Screenshot grounding data

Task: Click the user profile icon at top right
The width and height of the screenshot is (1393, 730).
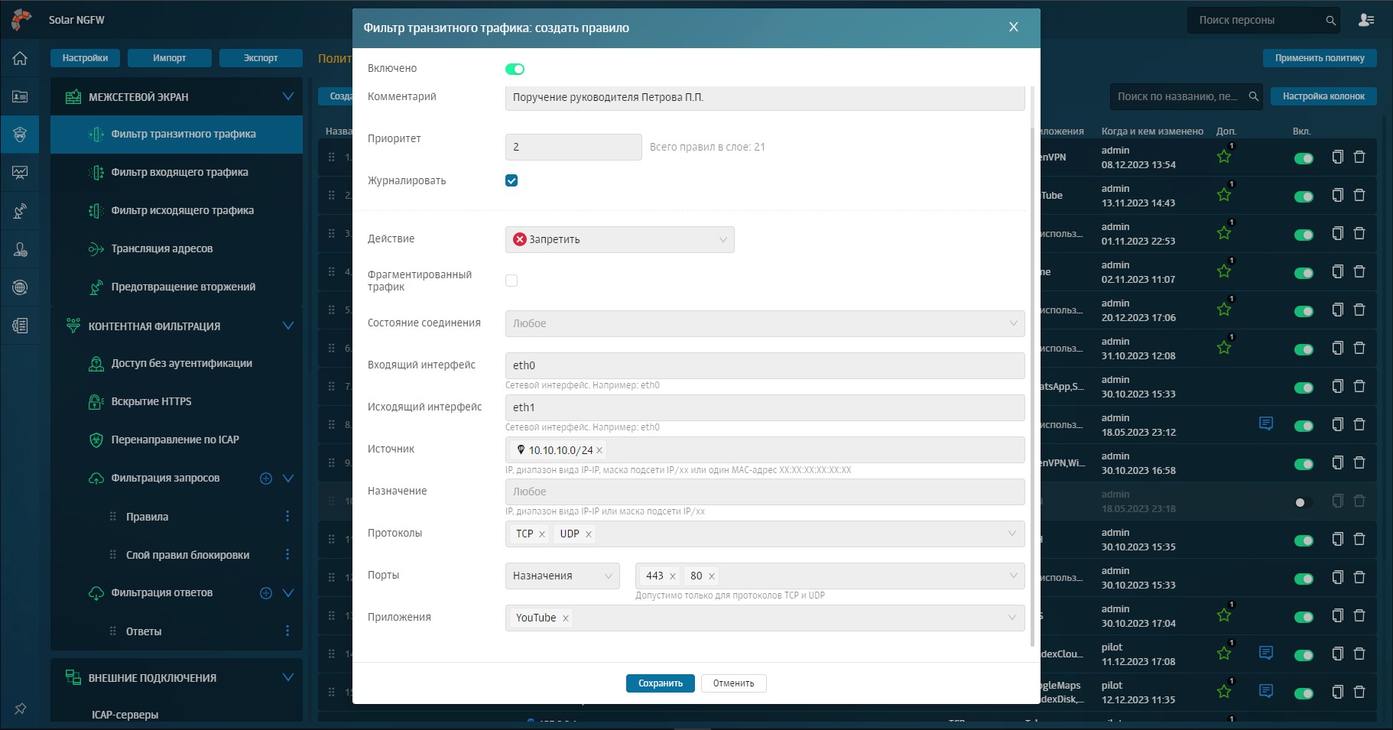Action: pos(1366,21)
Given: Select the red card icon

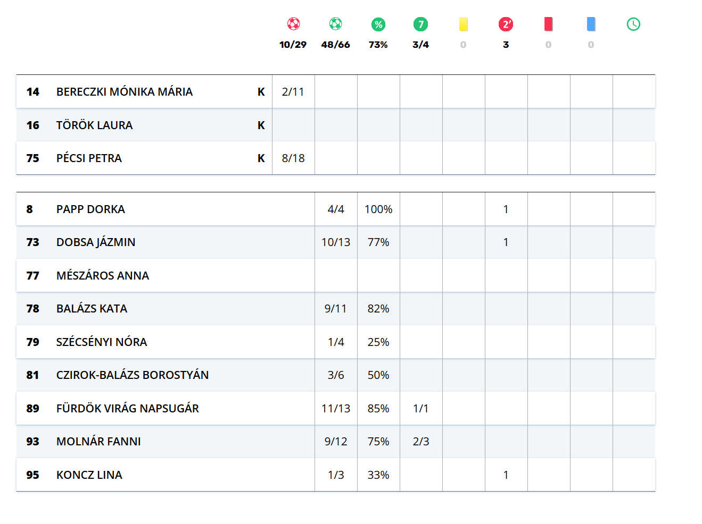Looking at the screenshot, I should 548,24.

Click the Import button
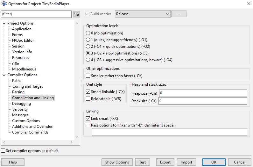(186, 162)
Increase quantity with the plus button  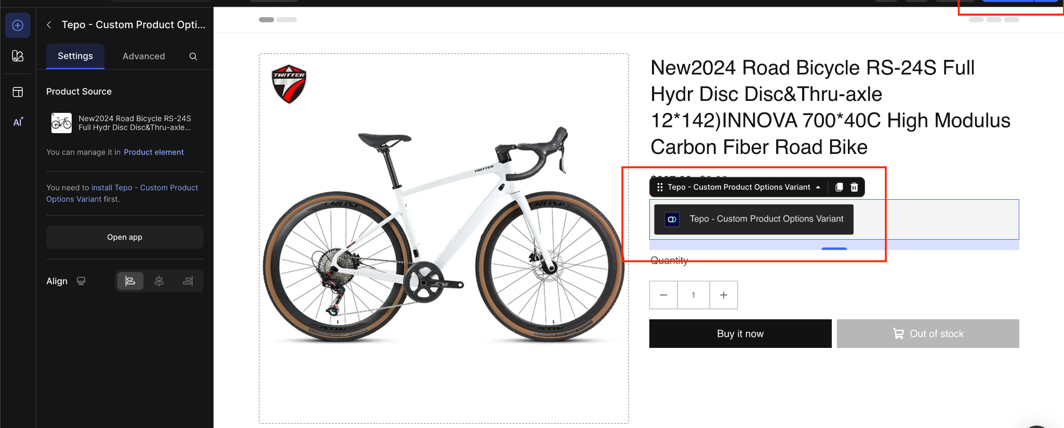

**Work to complete**. Copy every line above exactly, leaving no picture in the copy.

**Problem solution**.
Task: Click the user profile icon at top right
The width and height of the screenshot is (1393, 730).
Action: pos(1366,21)
Given: Select the red card icon

Looking at the screenshot, I should 548,24.

Click the Import button
(186, 162)
Increase quantity with the plus button  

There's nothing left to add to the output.